RECORDS PROVIDED:
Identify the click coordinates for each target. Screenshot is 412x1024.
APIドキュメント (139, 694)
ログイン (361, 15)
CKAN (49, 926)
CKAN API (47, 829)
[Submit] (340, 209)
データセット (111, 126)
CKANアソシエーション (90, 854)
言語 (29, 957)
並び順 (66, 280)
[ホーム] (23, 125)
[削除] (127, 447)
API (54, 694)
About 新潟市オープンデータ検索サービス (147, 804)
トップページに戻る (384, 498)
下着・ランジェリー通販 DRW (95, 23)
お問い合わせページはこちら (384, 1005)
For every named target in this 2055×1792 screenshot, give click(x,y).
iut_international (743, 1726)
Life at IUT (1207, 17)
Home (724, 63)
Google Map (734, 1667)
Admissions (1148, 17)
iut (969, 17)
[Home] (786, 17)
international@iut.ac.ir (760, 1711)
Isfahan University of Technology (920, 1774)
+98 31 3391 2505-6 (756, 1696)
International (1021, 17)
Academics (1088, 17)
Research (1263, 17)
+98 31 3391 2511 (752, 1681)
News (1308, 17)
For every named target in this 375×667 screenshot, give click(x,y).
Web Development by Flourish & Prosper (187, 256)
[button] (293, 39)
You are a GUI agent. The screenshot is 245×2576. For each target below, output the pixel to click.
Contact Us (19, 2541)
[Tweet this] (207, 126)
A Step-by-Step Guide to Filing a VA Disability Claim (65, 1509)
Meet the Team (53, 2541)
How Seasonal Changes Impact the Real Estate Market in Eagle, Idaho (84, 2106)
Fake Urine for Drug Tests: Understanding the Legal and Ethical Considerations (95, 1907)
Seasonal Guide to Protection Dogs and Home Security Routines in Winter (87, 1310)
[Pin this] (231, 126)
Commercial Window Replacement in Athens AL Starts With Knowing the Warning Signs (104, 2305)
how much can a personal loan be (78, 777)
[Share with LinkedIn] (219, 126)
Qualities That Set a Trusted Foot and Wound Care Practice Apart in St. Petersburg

WORK REQUIRED:
Reproduce, exactly and with nothing added, the lines from the one that includes "[ホーム] (23, 125)" through the last line of the material.

TASK ANSWER:
[ホーム] (23, 125)
[削除] (127, 447)
API (54, 694)
About 新潟市オープンデータ検索サービス (147, 804)
トップページに戻る (384, 498)
下着・ランジェリー通販 DRW (95, 23)
お問い合わせページはこちら (384, 1005)
For every named target in this 2055×1792 screenshot, give click(x,y).
iut_international (743, 1726)
Life at IUT (1207, 17)
Home (724, 63)
Google Map (734, 1667)
Admissions (1148, 17)
iut (969, 17)
[Home] (786, 17)
international@iut.ac.ir (760, 1711)
Isfahan University of Technology (920, 1774)
+98 31 3391 2505-6 (756, 1696)
International (1021, 17)
Academics (1088, 17)
Research (1263, 17)
+98 31 3391 2511 (752, 1681)
News (1308, 17)
For every named target in this 375×667 screenshot, give click(x,y).
Web Development by Flourish & Prosper (187, 256)
[button] (293, 39)
You are a GUI agent. The screenshot is 245×2576. For each target below, output the pixel to click.
Contact Us (19, 2541)
[Tweet this] (207, 126)
A Step-by-Step Guide to Filing a VA Disability Claim (65, 1509)
Meet the Team (53, 2541)
How Seasonal Changes Impact the Real Estate Market in Eagle, Idaho (84, 2106)
Fake Urine for Drug Tests: Understanding the Legal and Ethical Considerations (95, 1907)
Seasonal Guide to Protection Dogs and Home Security Routines in Winter (87, 1310)
[Pin this] (231, 126)
Commercial Window Replacement in Athens AL Starts With Knowing the Warning Signs (104, 2305)
how much can a personal loan be (78, 777)
[Share with LinkedIn] (219, 126)
Qualities That Set a Trusted Foot and Wound Care Practice Apart in St. Petersburg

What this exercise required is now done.